Activity: Please reproduce every record exactly as written, leaving out the pictures.

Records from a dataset
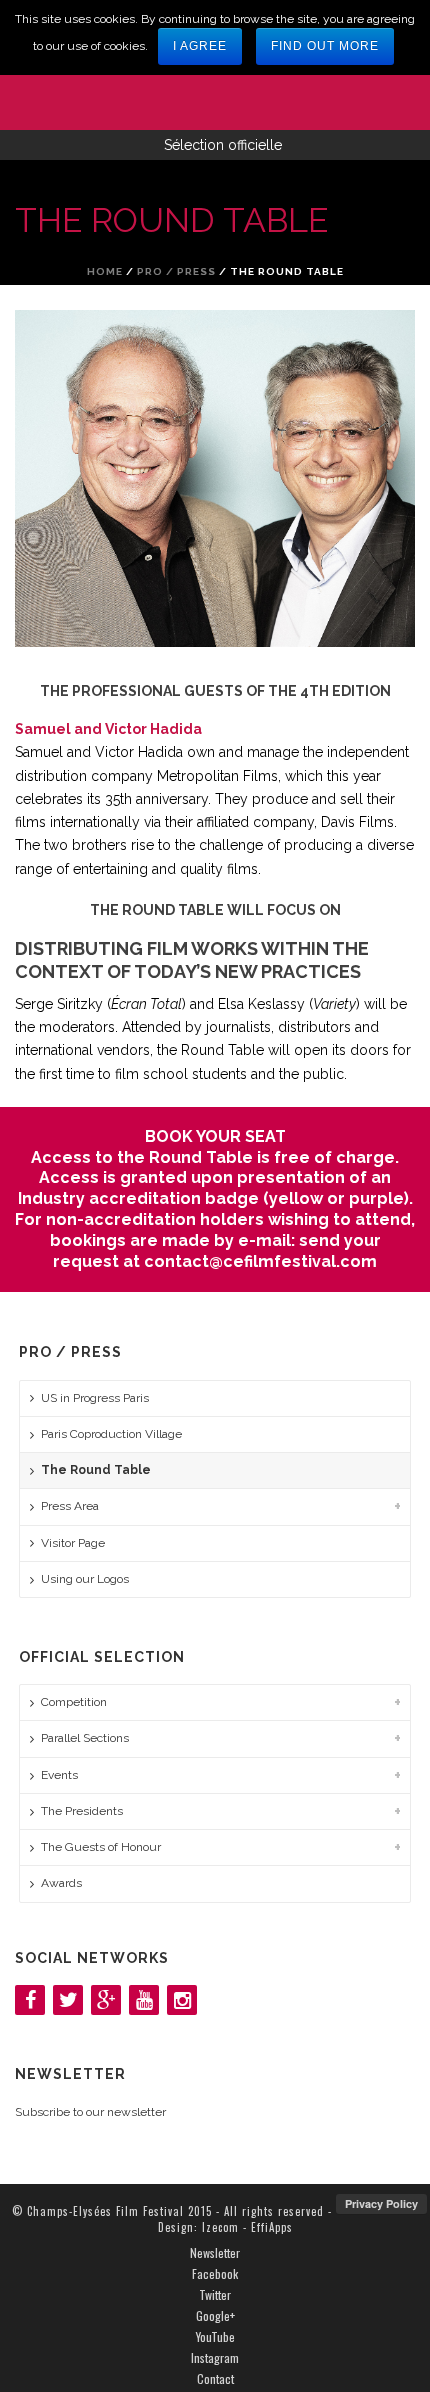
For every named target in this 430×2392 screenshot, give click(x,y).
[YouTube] (144, 2000)
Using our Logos (85, 1579)
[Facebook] (30, 2000)
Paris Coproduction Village (111, 1434)
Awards (61, 1883)
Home (105, 271)
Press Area (70, 1506)
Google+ (215, 2316)
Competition (74, 1702)
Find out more (325, 46)
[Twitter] (68, 2000)
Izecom (220, 2227)
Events (59, 1775)
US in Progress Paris (95, 1398)
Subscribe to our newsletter (90, 2112)
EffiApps (272, 2227)
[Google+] (106, 2000)
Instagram (215, 2358)
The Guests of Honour (101, 1847)
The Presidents (82, 1811)
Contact (215, 2379)
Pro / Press (176, 271)
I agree (200, 46)
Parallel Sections (85, 1738)
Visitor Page (73, 1543)
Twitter (215, 2295)
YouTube (215, 2337)
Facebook (215, 2274)
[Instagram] (182, 2000)
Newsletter (215, 2253)
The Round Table (96, 1470)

Your response:
For every named target in this 430×2392 screenshot, give click(x,y).
[YouTube] (144, 2000)
Using our Logos (85, 1579)
[Facebook] (30, 2000)
Paris Coproduction Village (111, 1434)
Awards (61, 1883)
Home (105, 271)
Press Area (70, 1506)
Google+ (215, 2316)
Competition (74, 1702)
Find out more (325, 46)
[Twitter] (68, 2000)
Izecom (220, 2227)
Events (59, 1775)
US in Progress Paris (95, 1398)
Subscribe to our newsletter (90, 2112)
EffiApps (272, 2227)
[Google+] (106, 2000)
Instagram (215, 2358)
The Guests of Honour (101, 1847)
The Presidents (82, 1811)
Contact (215, 2379)
Pro / Press (176, 271)
I agree (200, 46)
Parallel Sections (85, 1738)
Visitor Page (73, 1543)
Twitter (215, 2295)
YouTube (215, 2337)
Facebook (215, 2274)
[Instagram] (182, 2000)
Newsletter (215, 2253)
The Round Table (96, 1470)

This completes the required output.